DESCRIPTION OF THE TASK => Convert the lines of the entries below into a JSON list of strings, one string per line, starting with the line that contains "Identify the location" and going on through the line that contains "(202, 212).", with blank lines omitted. Leave the pictures out of the list.

EXTRACTED MATERIAL =>
------------------------------------------------------------------------

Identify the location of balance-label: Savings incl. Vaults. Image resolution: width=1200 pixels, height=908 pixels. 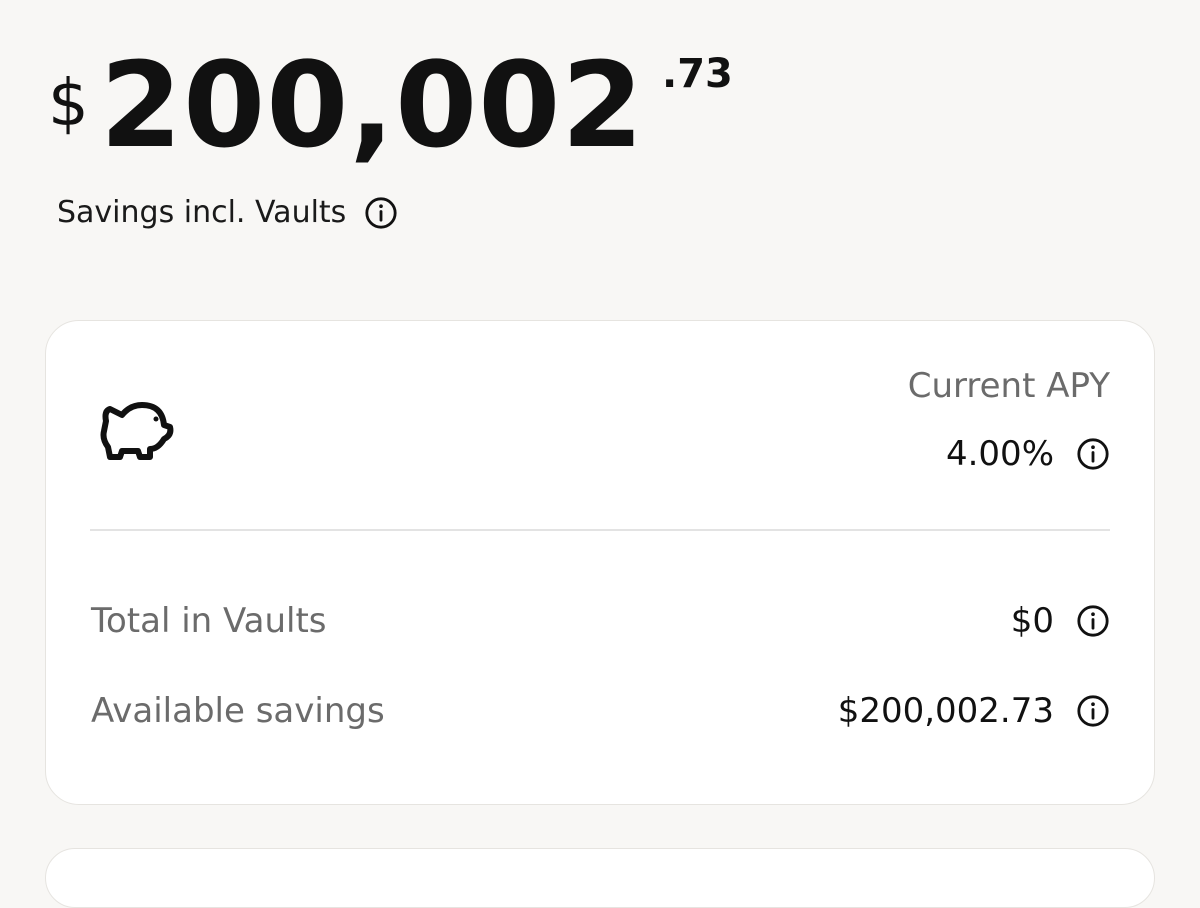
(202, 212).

------------------------------------------------------------------------

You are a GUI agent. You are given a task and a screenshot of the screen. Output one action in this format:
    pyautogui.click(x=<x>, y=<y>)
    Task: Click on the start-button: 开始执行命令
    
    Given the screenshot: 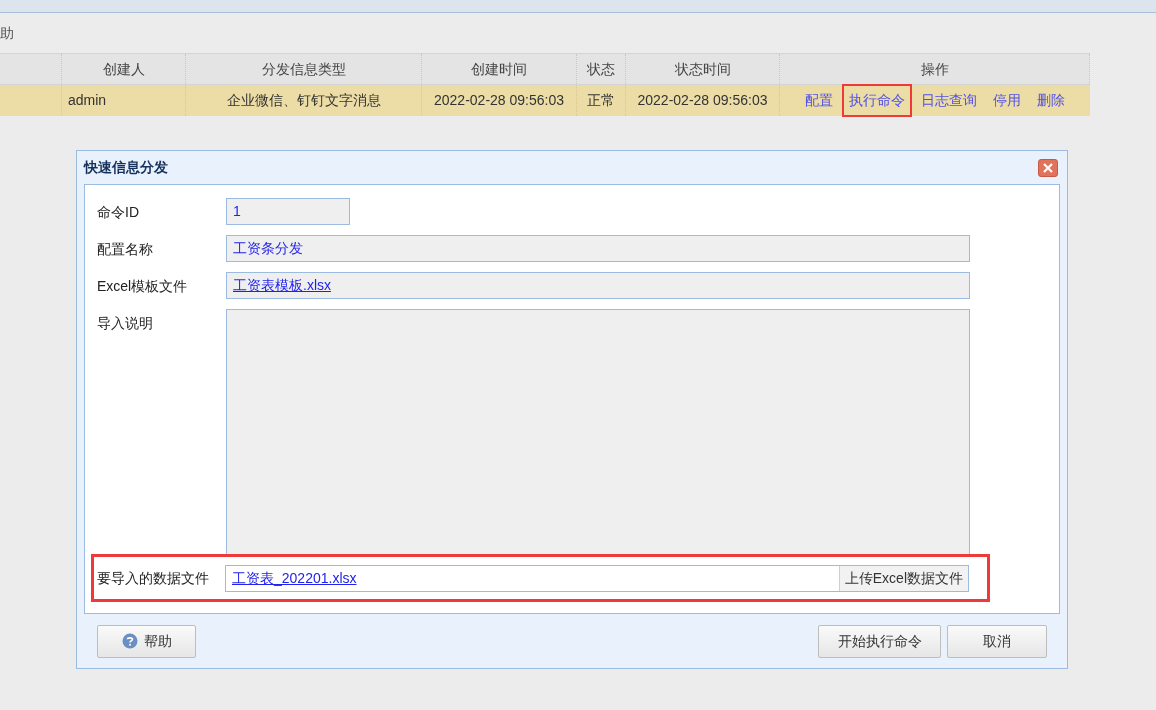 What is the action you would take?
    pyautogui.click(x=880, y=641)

------------------------------------------------------------------------

ANSWER TO THE EXERCISE =>
[
  "Identify the location of balance-label: Savings incl. Vaults. Image resolution: width=1200 pixels, height=908 pixels. ",
  "(202, 212)."
]